Coast to Coast: run, cycle and kayak your way across the highlands of Scotland
If you’re going to push your body to its limits, you may as well do it surrounded by the breathtaking scenery of the Scottish Highlands. Rat Race’s Coast to Coast endurance race involves a lot of running, even more cycling, and a little bit of kayaking. And as the name suggests, it takes you from one coast of Scotland to the other. In two days. Maybe even one if you’re feeling invincible.
The race starts in beautiful Nairn, home of Tilda Swinton and the town Charlie Chaplin holidayed in every year. Unmissable would recommended a freshly-cooked fish supper from Friar Tuck, eaten overlooking the harbour.
From Nairn beach you run 7 miles inland towards Cawdor Castle, where you do your first transition. In this case, you stop running and hop on your bike instead. And now a lovely bike ride through the Highlands.
And don’t forget, it has to be finished at some point during the first day. Best get pedalling.

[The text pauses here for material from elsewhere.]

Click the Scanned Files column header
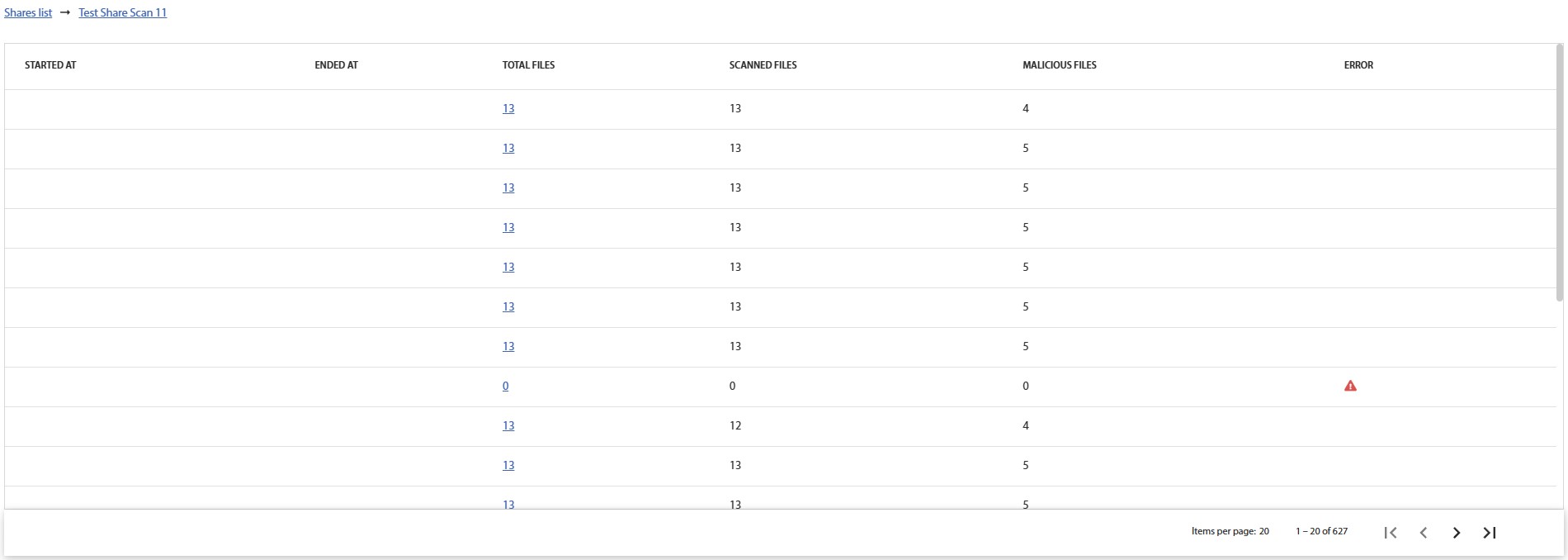 tap(763, 65)
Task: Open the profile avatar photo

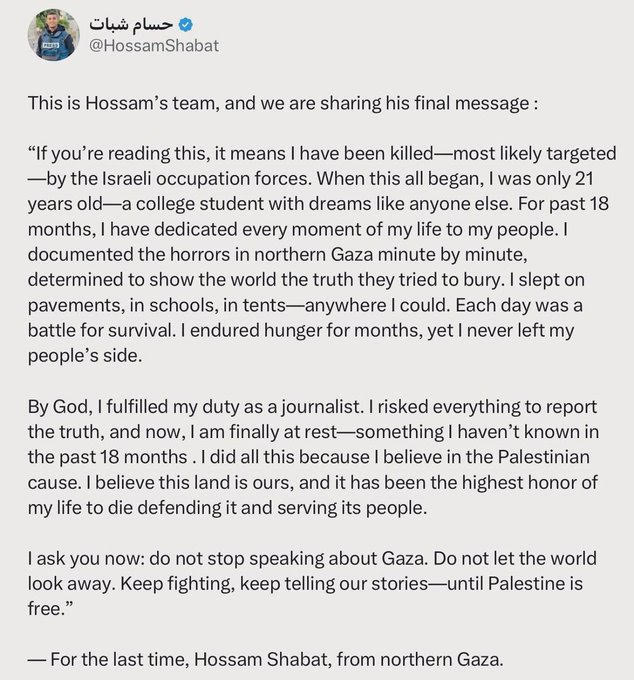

Your destination for the night is Fort Augustus, on the banks of Loch Ness. Here, you get all the stuff you’ve been dreaming about – a hot meal and a sit down on something without wheels. And a warm and comfy bed or sleeping bag. But before all that, there’s a 1.5-mile run and kayak to complete.
Day two sees you up with the lark to get on your bike once more. This time it’s for a 34-mile ride through the Great Glen. After a transition in Fort William, you finally see the back of that bike for good, and start a 14-mile run towards Loch Leven. If you prefer, you can go off-road for this bit. This will shave two miles off the route. Then it’s down to the loch, into your kayak for a mile-long paddle. And out at the other side to sprint to the finish line outside the Isles of Glencoe hotel in Ballachulish.
Wise competitors book a room at the hotel, meaning as soon as they’ve got their medal, they can have a bath and then make their way to the after-party.
The Coast to Coast race starts in Nairn in the north-east and finishes in Ballachulish in the west. It follows a route through the Scottish Highlands, including a stopover in Fort Augustus.
The race takes place every September. Check the event information page for the most up-to-date schedule.
What you need to know:
You don’t have to enter to enjoy the stunning Scottish scenery. Head to Fort Augustus and cheer on the competitors before enjoying a slap-up meal at The Boathouse, in the grounds of the abbey, followed by a canalside pint in the village.